All Castor & Ces UNSCHEDULED OUTAGE 2009-09-10 14:53 2009-09-10 18:00 3:07 Problems on the CASTOR database. Under investigation
Castor GEN instance UNSCHEDULED AT_RISK 2009-09-09 12:00 2009-09-09 14:38 2:38 After an upgrade the SRM service appears to work correctly for manual transfers but it is failing SAM tests. Service in 'at risk' status while this is investigated/fixed.
Castor GEN instance SCHEDULED OUTAGE 2009-09-09 10:00 2009-09-09 12:00 2:00 SRM end point down for upgrade to SRM version 2.8-0.
ogma.gridpp.rl.ac.uk SCHEDULED OUTAGE 2009-09-08 09:00 2009-09-08 15:00 6:00 Migration of Oracle database to a 64-bit system. A 3-hour outage has been declared although it is expected that the database will only be unavailable for a short while at some point during this interval. Due to unforeseen circumstances we need to extend this downtime to 3:00 pm localtime.

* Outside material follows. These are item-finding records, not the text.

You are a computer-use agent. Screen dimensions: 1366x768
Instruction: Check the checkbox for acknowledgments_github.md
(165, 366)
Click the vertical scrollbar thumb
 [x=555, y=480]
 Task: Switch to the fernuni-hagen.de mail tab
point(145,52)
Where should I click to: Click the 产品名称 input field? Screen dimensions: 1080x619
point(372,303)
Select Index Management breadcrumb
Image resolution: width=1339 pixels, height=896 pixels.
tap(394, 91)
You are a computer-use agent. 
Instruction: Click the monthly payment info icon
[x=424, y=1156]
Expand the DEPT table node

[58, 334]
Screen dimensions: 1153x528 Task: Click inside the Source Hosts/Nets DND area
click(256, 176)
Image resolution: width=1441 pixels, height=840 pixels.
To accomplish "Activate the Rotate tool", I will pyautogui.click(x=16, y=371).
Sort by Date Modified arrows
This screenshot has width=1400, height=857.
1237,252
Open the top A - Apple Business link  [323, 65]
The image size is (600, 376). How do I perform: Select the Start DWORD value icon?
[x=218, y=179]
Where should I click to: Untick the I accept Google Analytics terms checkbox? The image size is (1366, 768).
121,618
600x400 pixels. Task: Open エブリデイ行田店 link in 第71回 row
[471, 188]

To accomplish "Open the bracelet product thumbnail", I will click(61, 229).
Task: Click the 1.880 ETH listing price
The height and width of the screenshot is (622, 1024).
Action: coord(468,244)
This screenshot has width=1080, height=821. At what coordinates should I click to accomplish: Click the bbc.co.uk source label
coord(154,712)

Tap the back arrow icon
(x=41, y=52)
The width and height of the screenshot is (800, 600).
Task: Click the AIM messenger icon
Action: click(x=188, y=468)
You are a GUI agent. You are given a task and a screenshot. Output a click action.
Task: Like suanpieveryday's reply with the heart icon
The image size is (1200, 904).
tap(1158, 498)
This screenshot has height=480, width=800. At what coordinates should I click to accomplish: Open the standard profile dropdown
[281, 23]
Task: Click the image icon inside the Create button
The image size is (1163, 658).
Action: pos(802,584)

lcgwms01.gridpp.rl.ac.uk UNSCHEDULED AT_RISK 2009-09-07 12:00 2009-09-07 16:59 4:59 upgrade to the latest glite-WMS; a reboot will be necessary
All Ces UNSCHEDULED AT_RISK 2009-09-03 10:00 2009-09-03 11:00 1:00 At risk while some nodes are rebooted to pick up a new kernel. This includes the batch scheduler system and NFS server that contains users' home directories. It is expected that this intervention will be transparent to grid work.
lfc, lfc-atlas, fts & ftm SCHEDULED AT_RISK 2009-09-02 11:00 2009-09-02 11:30 0:30 At Risk for minor reconfiguration of Oracle database.